EDUCATION leaders in Sunderland have hit out at new Ofsted ratings.
The education body has revealed a shake-up to the system, which will now see a good rating to be the minimum expected of a school.
The satisfactory rating will no longer be seen as adequate.
In Sunderland, 60 per cent of schools are rated either good or outstanding, compared to the national average of almost 70 per cent.
But Mike Johnson, Sunderland secretary of NASUWT, National Association of Schoolmasters Union of Women Teachers, reacted angrily to the change.
He said: “All schools wish to be good or better. All teachers wish to deliver a good education. By redefining the scale to exclude satisfactory from its range of standards and demanding that all schools produce good educational standards or better, is merely posturing.

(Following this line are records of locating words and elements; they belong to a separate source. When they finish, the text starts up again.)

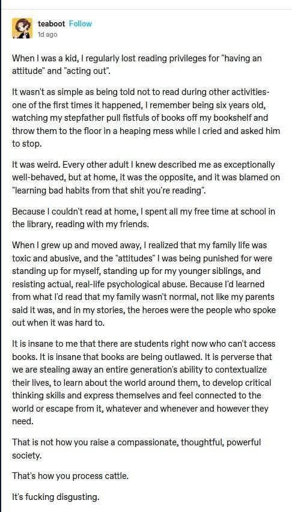This screenshot has height=512, width=292.
Task: Click the line 'That's how you process cattle.'
Action: pos(70,476)
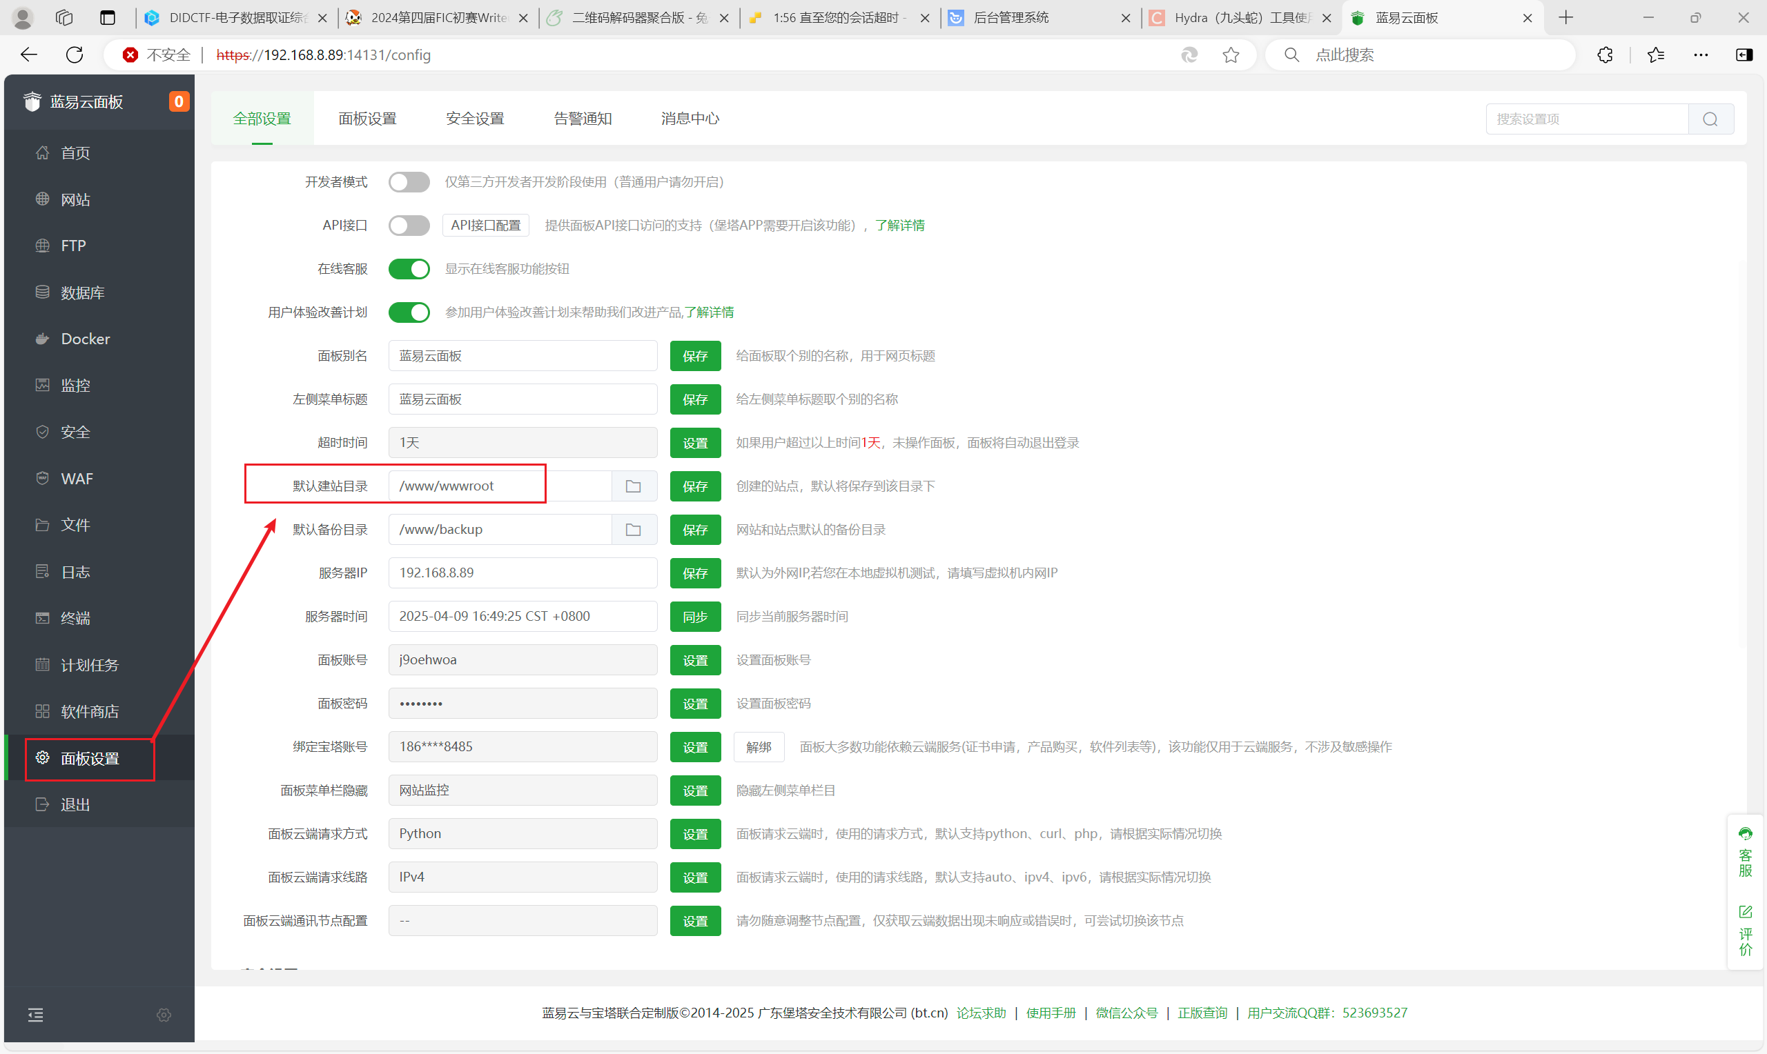Open the 了解详情 link for API interface
Image resolution: width=1767 pixels, height=1054 pixels.
point(899,226)
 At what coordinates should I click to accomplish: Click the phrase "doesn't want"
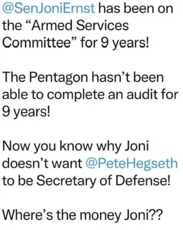[42, 163]
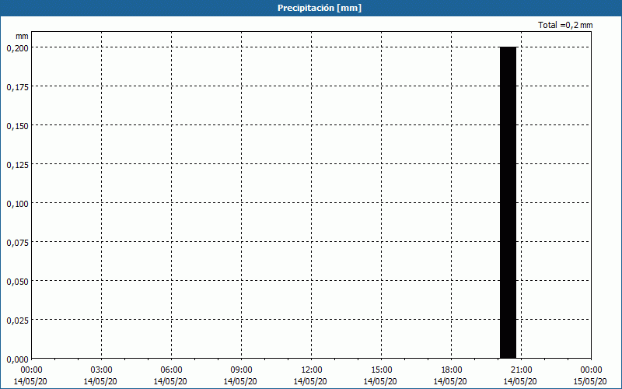The height and width of the screenshot is (389, 622).
Task: Click the black precipitation bar
Action: pyautogui.click(x=508, y=202)
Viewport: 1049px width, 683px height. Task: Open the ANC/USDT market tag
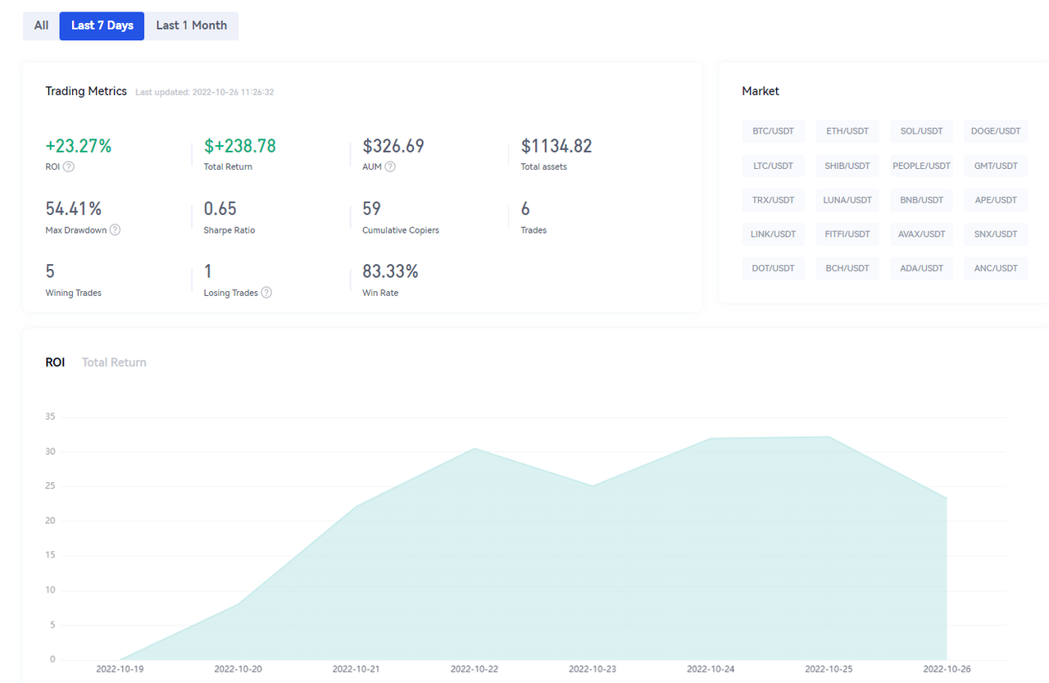995,268
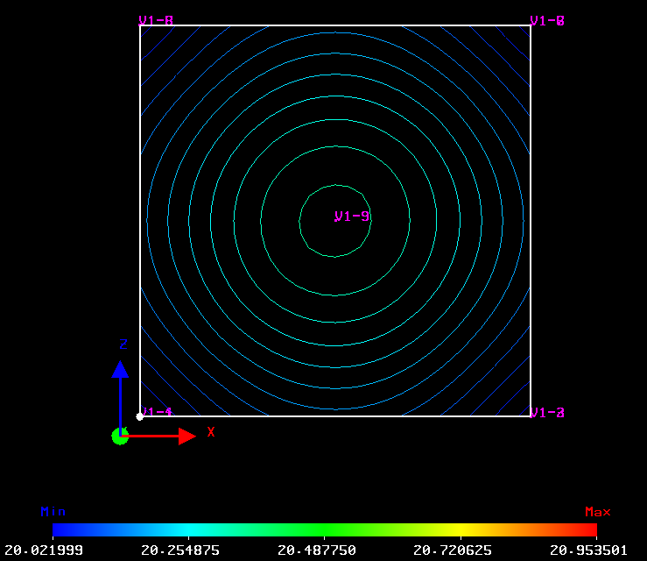The image size is (647, 561).
Task: Select the V1-9 center point label
Action: click(352, 216)
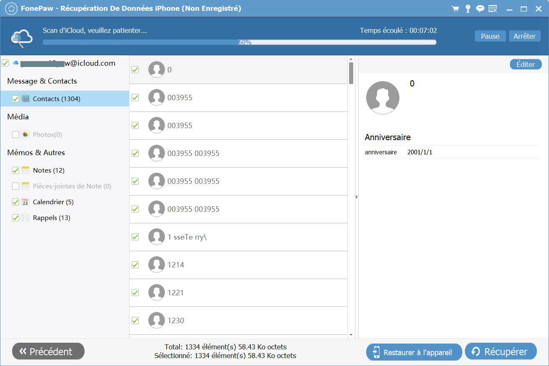Image resolution: width=549 pixels, height=366 pixels.
Task: Open the shopping cart purchase icon
Action: click(x=455, y=9)
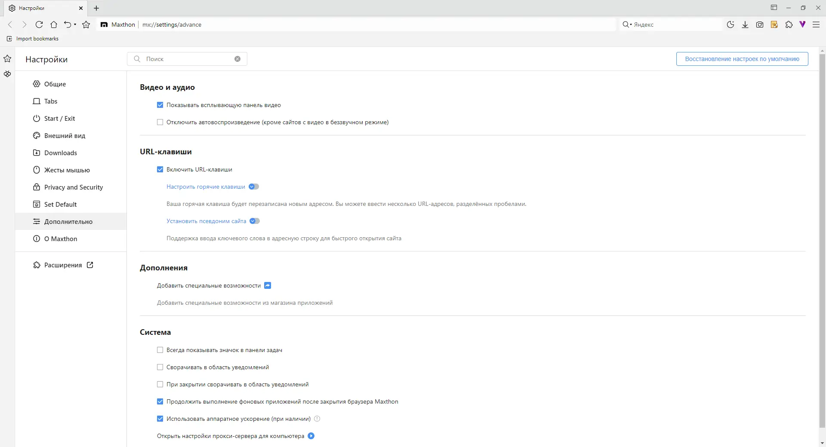Open the main hamburger menu
The image size is (826, 447).
tap(816, 24)
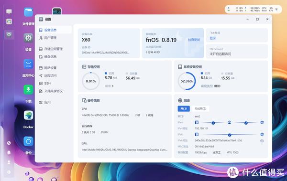287x181 pixels.
Task: Click the 52.36% system storage usage ring
Action: (187, 81)
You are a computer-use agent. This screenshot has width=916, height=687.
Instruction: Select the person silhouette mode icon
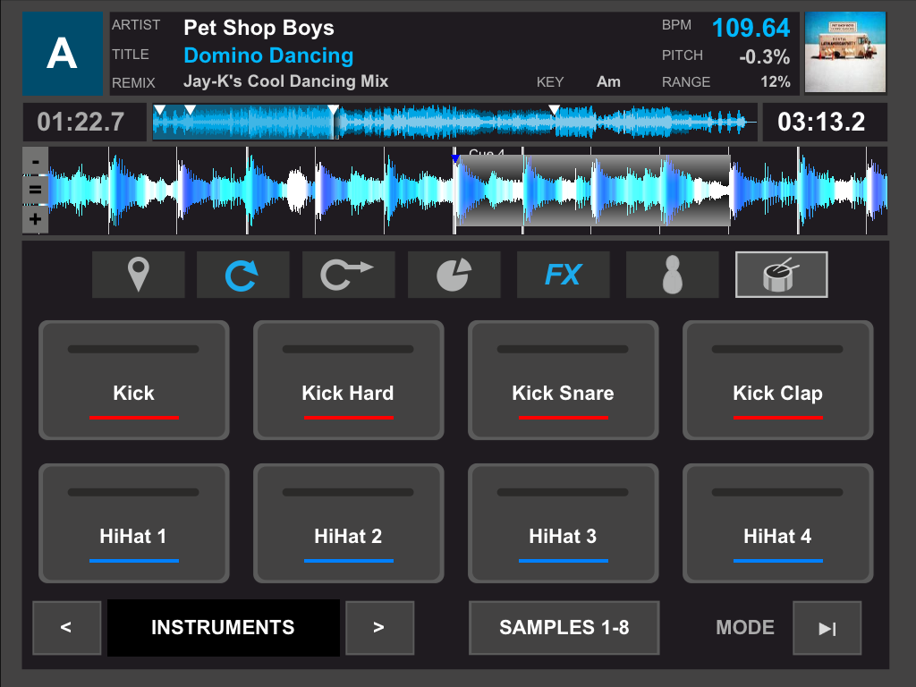pos(672,275)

“Teachers and schools need support to achieve their best. The Government however, has sought to dismantle local education authorities by reducing funding and forcing local authorities to make staff redundant and thus reduce the possible source of genuine support for schools and teachers.”
Sharon Hodgson, MP for Washington and Sunderland West and Shadow Education Minister, added: “Simply changing the Ofsted classifications isn’t enough.
“Heads and teachers are already striving to get the best results for their pupils. Unfortunately, the Government is putting those efforts at risk, with teacher numbers falling and money which could be used to boost performance in all schools being wasted on pet projects.”
Ofsted said it is raising the bar for inspections and the key changes from September are:
l To be judged outstanding a school must have outstanding teaching and not just meet the grade in other areas.
l A new grade “requires improvement” replaces the “satisfactory” grade.
l Schools will be notified of an inspection by telephone the afternoon before, so inspectors will see schools as they really are.
Coun Pat Smith, portfolio holder for children’s services in Sunderland, said: “All of our schools have a commitment to providing pupils with the best possible standards of education and have continuous improvement at the centre of their planning regardless of their current Ofsted gradings.
“Ofsted already recognise that 60 per cent of our schools are good or outstanding, and we will continue to support all of our schools to achieve similar recognition.
“While Ofsted’s announcement will only add to demands faced by schools already having to cope with increasing pressures, we appreciate what these new guidelines are trying to achieve and prepared to respond accordingly.”